--- Data extracts ---

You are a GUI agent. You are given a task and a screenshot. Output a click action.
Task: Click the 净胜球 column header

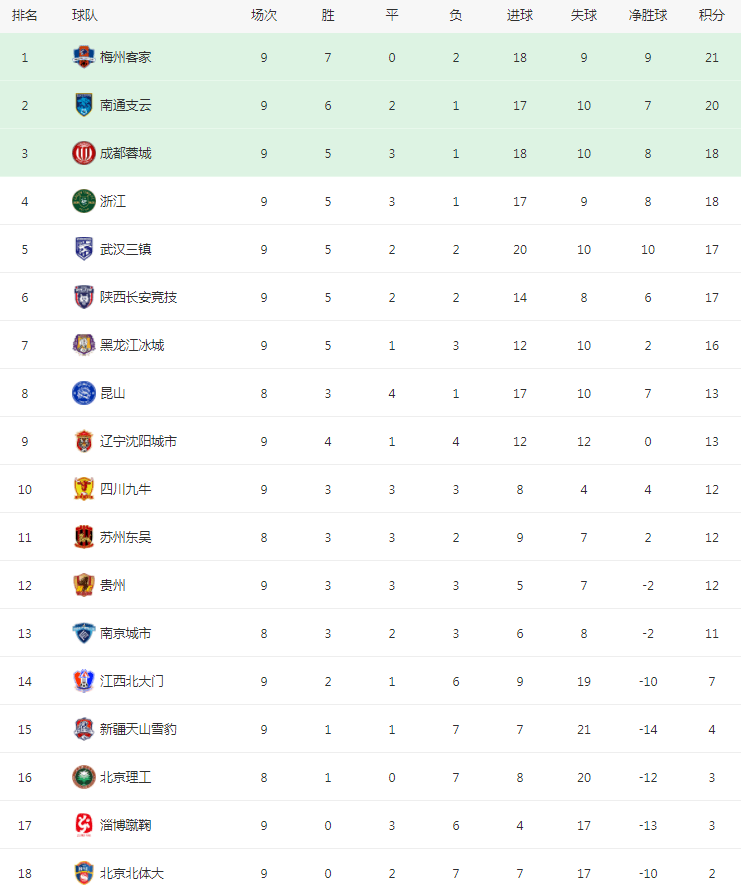648,15
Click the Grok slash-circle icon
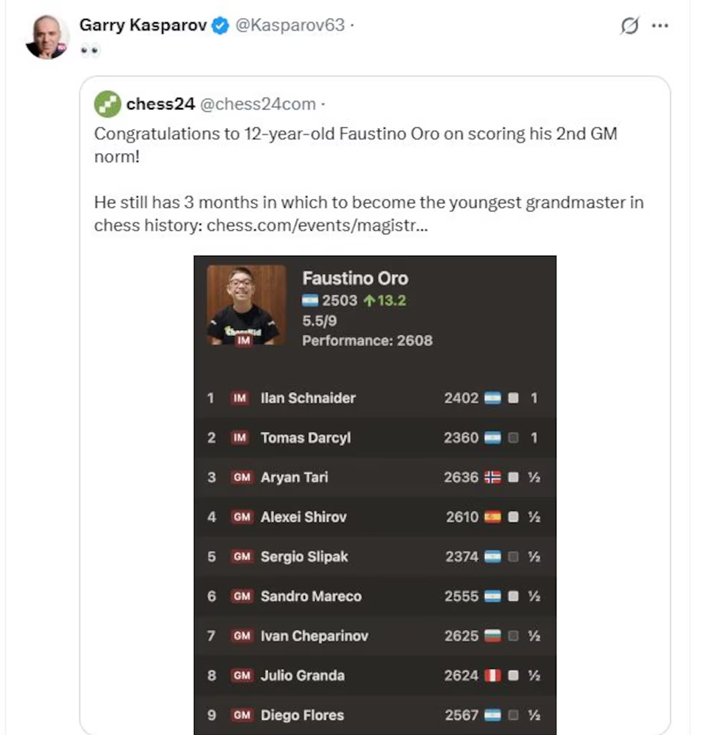 [629, 26]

---

Before printing anything, remove the pictures; then print all the records exactly.

You are a GUI agent. You are given a task and a screenshot. Output a click action.
Task: Click the 净胜球 column header

648,15
Click the Grok slash-circle icon
 [629, 26]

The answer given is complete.